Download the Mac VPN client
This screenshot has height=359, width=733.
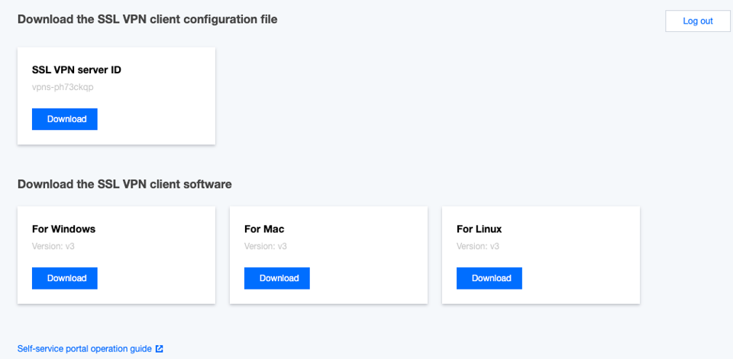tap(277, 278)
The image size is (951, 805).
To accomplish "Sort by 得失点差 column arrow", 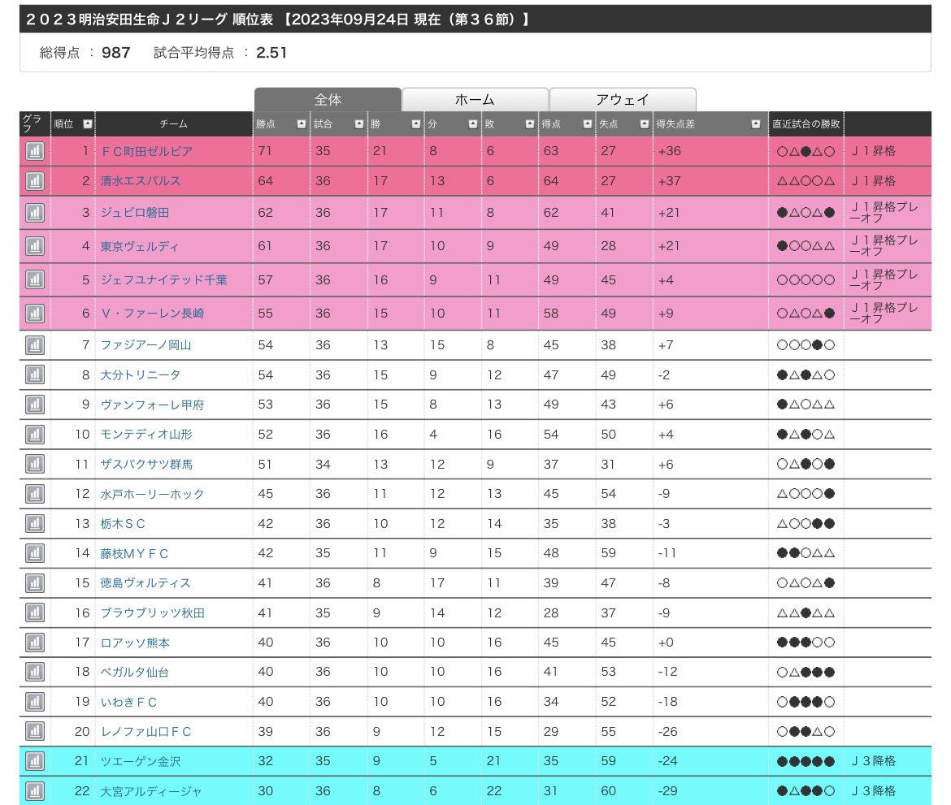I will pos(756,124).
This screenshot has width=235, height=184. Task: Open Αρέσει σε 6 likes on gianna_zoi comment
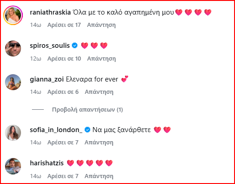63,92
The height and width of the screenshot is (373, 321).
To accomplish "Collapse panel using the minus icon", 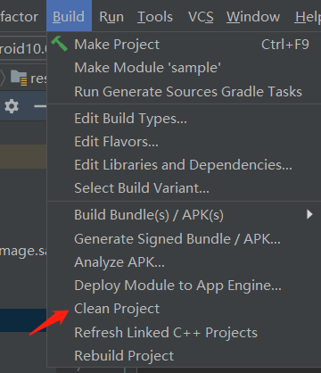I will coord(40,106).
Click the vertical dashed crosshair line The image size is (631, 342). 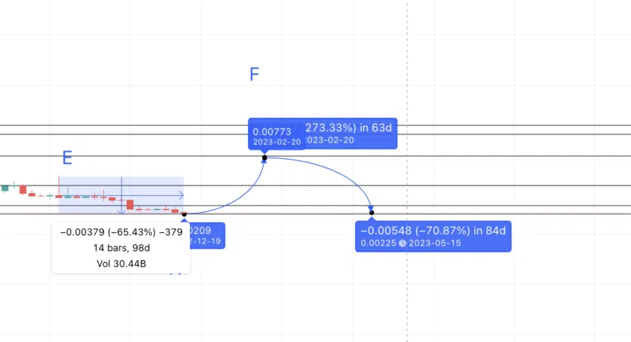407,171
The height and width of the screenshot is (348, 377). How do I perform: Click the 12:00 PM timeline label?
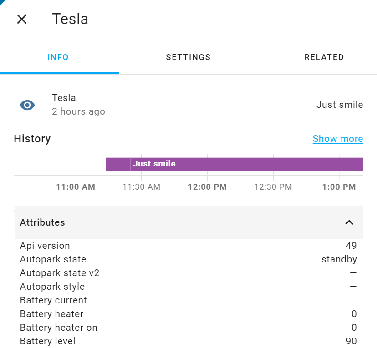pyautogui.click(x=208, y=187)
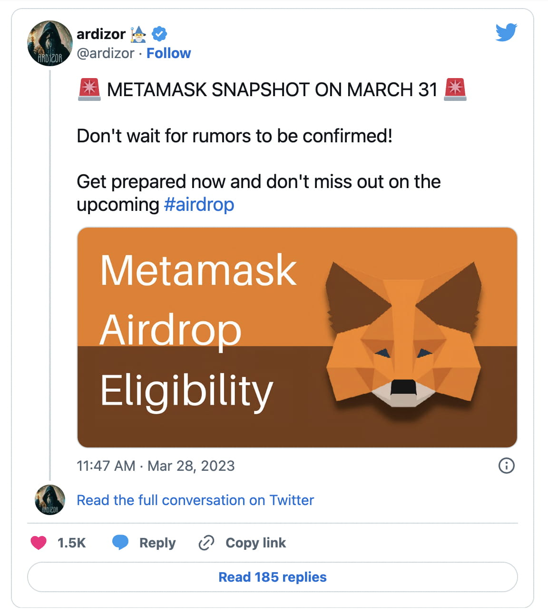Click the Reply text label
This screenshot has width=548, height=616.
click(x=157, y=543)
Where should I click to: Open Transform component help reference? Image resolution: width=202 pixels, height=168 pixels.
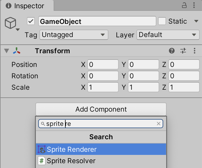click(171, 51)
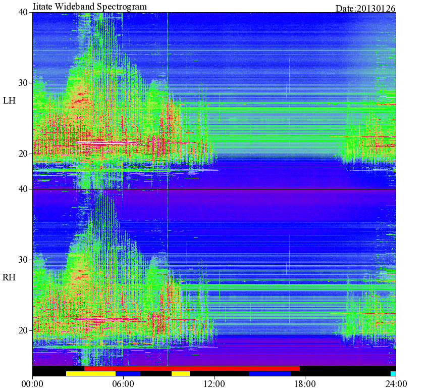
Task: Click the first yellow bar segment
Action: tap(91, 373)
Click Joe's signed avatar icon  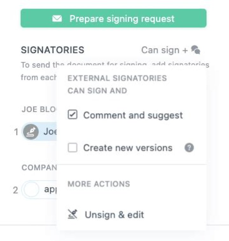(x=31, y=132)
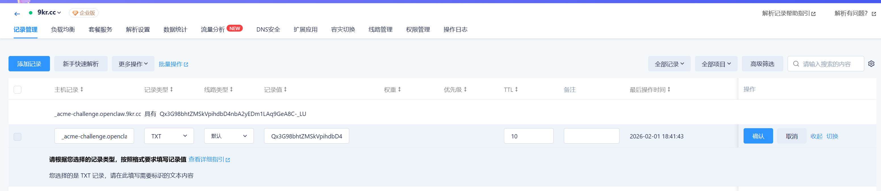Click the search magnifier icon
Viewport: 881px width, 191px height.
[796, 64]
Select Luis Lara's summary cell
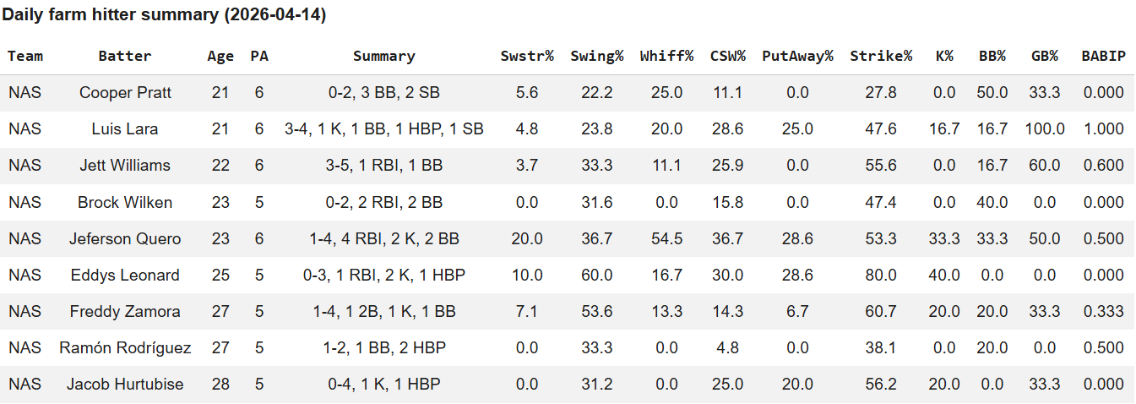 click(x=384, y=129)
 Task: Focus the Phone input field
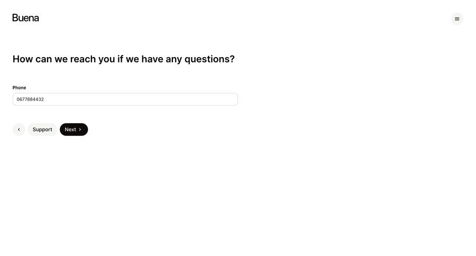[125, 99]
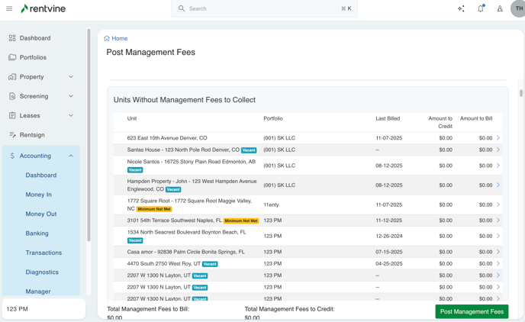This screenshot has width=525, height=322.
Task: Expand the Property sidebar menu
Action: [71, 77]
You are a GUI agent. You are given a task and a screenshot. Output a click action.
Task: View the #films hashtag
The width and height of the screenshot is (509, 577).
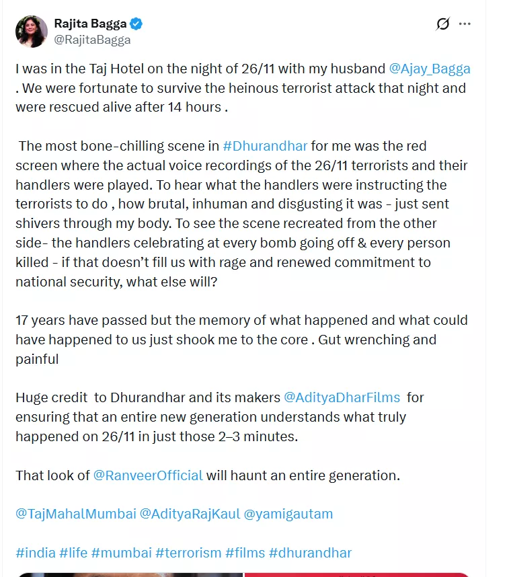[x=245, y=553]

# # # # #

• [WORK TO COMPLETE] The lines from the one containing "You are a GUI" through the last line of the data above are to be transcribed exactly, both included, with all pictures left out.

• [COMPLETED TASK]
You are a GUI agent. You are given a task and a screenshot. Output a click action.
Task: View the #films hashtag
The width and height of the screenshot is (509, 577).
[x=245, y=553]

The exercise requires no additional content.